公众关心的种种问题或许将迎来更多的说明和解答——11月27日，工信部组织发布了《APP收集使用个人信息最小必要评估规范 人脸信息》（以下简称“评估规范”）团体标准。APP人脸信息收集使用行为有望得到一步规范。

APP人脸信息收集使用场景被划分为四大类

评估规范由工信部组织中国信息通信研究院、电信终端产业协会（TAF）制定。

评估规范旨在提供统一标准，推动行业落实最小必要原则。此前，行业内还没有从APP收集使用人脸信息必要性出发的最小化评估规范。

评估规范重点明确了信息收集、使用、存储、删除四个环节的要求，并结合四类典型场景进一步说明如何落实上述要求。

根据评估规范，APP收集使用人脸信息的场景可分为以下四类——

智能体验类场景，主要指使用人脸图像进行图像美化、图像合成、图像聚类、皮肤检测、情感分析等应用场景，该类场景中人脸图像的使用不与身份信息相关联。

本地核身类场景，主要指承载APP的设备端进行人脸比对，完成身份认证的应用场景。

远程核身类场景，主要指承载APP对应的远程服务器进行人脸比对，完成身份认证的应用场景。

“本地与远程”核身类主要指APP在通过人脸识别完成身份认证时，根据具体场景的需要，采取本地远程相结合的人脸比对，完成身份认证的应用场景。

收集环节：不应强制或欺骗误导用户刷脸

评估规范提出，在收集环节，不应强制或欺骗误导人脸信息主体进行人脸识别，当人脸信息主体不进行人脸识别时，不应禁止人脸信息主体的正常使用。

而此前调研显示，许多受访者遇到过强制使用问题。

参与了编制工作的360相关专家告诉南都记者，“不应强制”，就是不能把人脸识别作为所有功能开启的前提，用户不想进行人脸识别的时候，APP不应限制其他非相关功能的使用。

“比如，某些APP仅提供人脸识别的登录方式，但相关功能可以用传统的账号密码方式完成，无需强制采用人脸识别。”他说。

该专家介绍，“欺骗误导”，则是指APP没有履行良好的告知责任，在用户未明确授权的情况下进行了人脸识别。

这样的“欺骗误导”，在国外已有处罚先例。

2010年，Facebook推出“标签建议（Photo Tag Suggest）”功能：利用人脸识别技术标注用户照片里出现的人。由于此功能一直默认开启，2015年，三位伊利诺伊州用户依据该州的《生物信息隐私法》（Biometry Information Privacy Act），以未经用户同意非法收集存储生物特征数据为由，将Facebook告上法庭。

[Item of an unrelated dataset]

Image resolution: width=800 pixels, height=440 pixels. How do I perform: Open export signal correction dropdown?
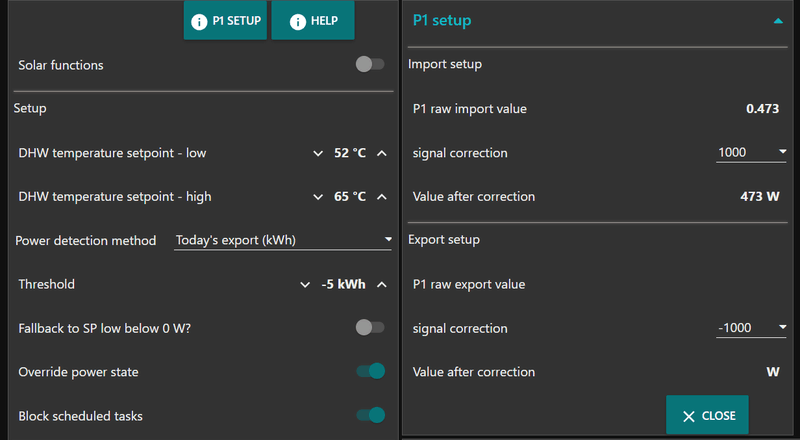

不久前，诉讼双方达成和解，Facebook同意赔偿6.5亿美元，超百万用户申请赔偿金，每人或将拿到300多美元。

怎样才不算“欺骗误导”？评估规范给出具体建议：收集信息之前，应以弹窗、勾选、视频、提示音等强化明示的方式进行告知，并征得人脸信息主体的授权同意。

此外，APP还应通过隐私协议等方式向人脸信息主体告知收集使用情况，包括收集使用的目的、方式、类型、范围、授权存储时间，控制者的联系信息（至少包括组织机构信息、联系方式），人脸信息主体实现查看、修改、删除其人脸信息以及撤回其授权同意的方式，等等。